— Пришел? — прервала пение хозяйка. — Да и гостя хорошего привел! Просим милости! Здравствуй, Герман Михайлович!
— Здравствуешь, Марфа Олсуфьевна, — ответил чернобородый, — да ты пой! Не обрывай песню.
— Я, почитай, кончила. Надо ужин собирать. Гостя баснями не кормят…
— Вари, вари уху, — сказал хозяин. — Здравствуй, гостенка заезжая! — Морей Иванович протянул мне руку. — Как старуха-от моя, гоже ли сказыват?
— Ох, как хорошо!
Соседи поднялись с лавок.
— Она ли не гожа? Дай ей Господь!
— Да чего там!..
— Стой! — сказал Герман Михайлович. — Люди добрые, не уходи! Ужин — фиг с ним! Благо мастерица распелась, надо песню прослушать. Не пущу тебя, Марфа Олсуфьевна. — Он шутливо растопырил руки. — Спой мою любимую! — Все улыбались ему. Марфа Олсуфьевна засмеялась:
— Ох, неотступный! Ох, скаженный! Нешто ето слыхано?
— Слыхано, да и пето. Пой, пока не остыла, — весело сказал черный. — Не отпущу без моей песни!
Марфа Олсуфьевна, правда, еще не остыла. Она поправила платок и покачала головой.
— Неуемный, так уж и есть неуемный. Ну, слушайте.
Долго тянулась песнь…
— Хватит! — встала Марфа Олсуфьевна. — Всего не перепоешь. Надо ужин собирать.

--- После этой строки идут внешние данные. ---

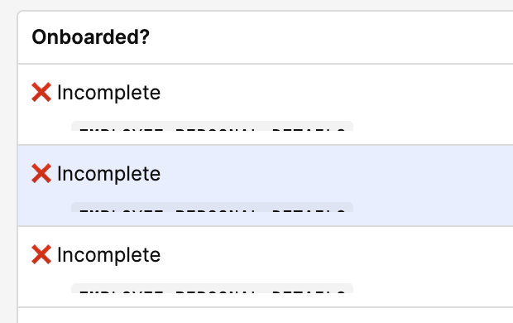Open the truncated gray tag in first row
Screen dimensions: 513x323
click(212, 126)
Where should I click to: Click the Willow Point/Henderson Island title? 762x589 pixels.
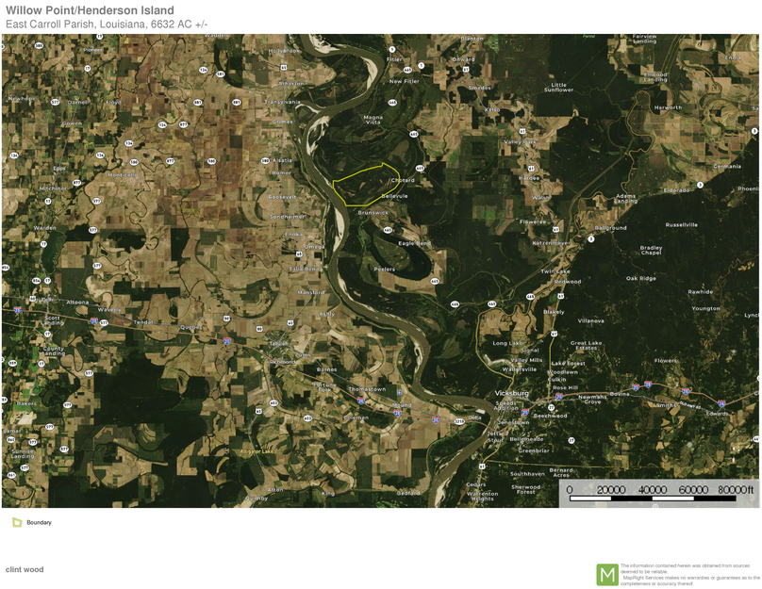tap(90, 10)
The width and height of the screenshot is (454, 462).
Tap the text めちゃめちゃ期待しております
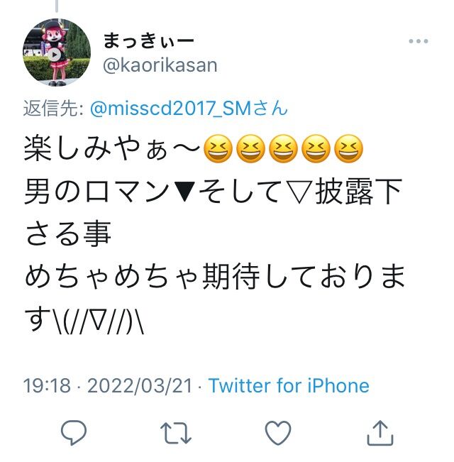coord(215,276)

Соседи поклонились и пошли в двери. Морей Иванович чиркнул спичкой. Засветил лампу над столом. Белая ночь ушла из избы.
При огне я рассмотрела чернобородого Германа. Он был кряжист, невысок, одет в серую куртку, темные брюки и мягкие ичеги[21]. Крутой тонкий нос оседлан очками. Черная борода прятала нижнюю часть лица и делала его старше, но глаза из-за очков смотрели по-детски: серьезно и доверчиво.

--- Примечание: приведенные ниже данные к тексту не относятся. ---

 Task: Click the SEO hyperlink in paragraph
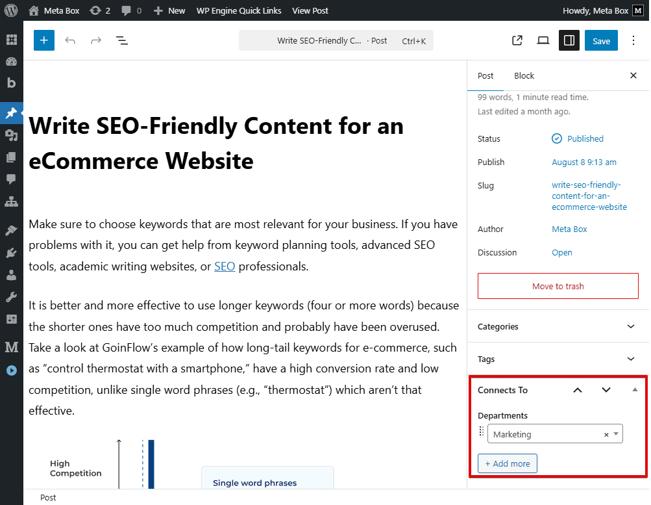pos(225,266)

Он говорил, как помор, но в гибких интонациях голоса чувствовалась возможность другой речи.
— Давайте знакомиться, заезжая гостенька, — сказал он, протягивая мне руку и рассматривая меня с веселым интересом. — Крепс, Герман Крепс. Вы из Петрограда пожаловали?
— Да, — отвечала я, называя себя и охотно поддаваясь дружескому интересу Крепса. — Из Петрограда, на практику.
— Так, так! Еще одна экспедиция? Скоро здесь на каждого лопаря будет по исследователю, но это хорошо! Вы на каком факультете?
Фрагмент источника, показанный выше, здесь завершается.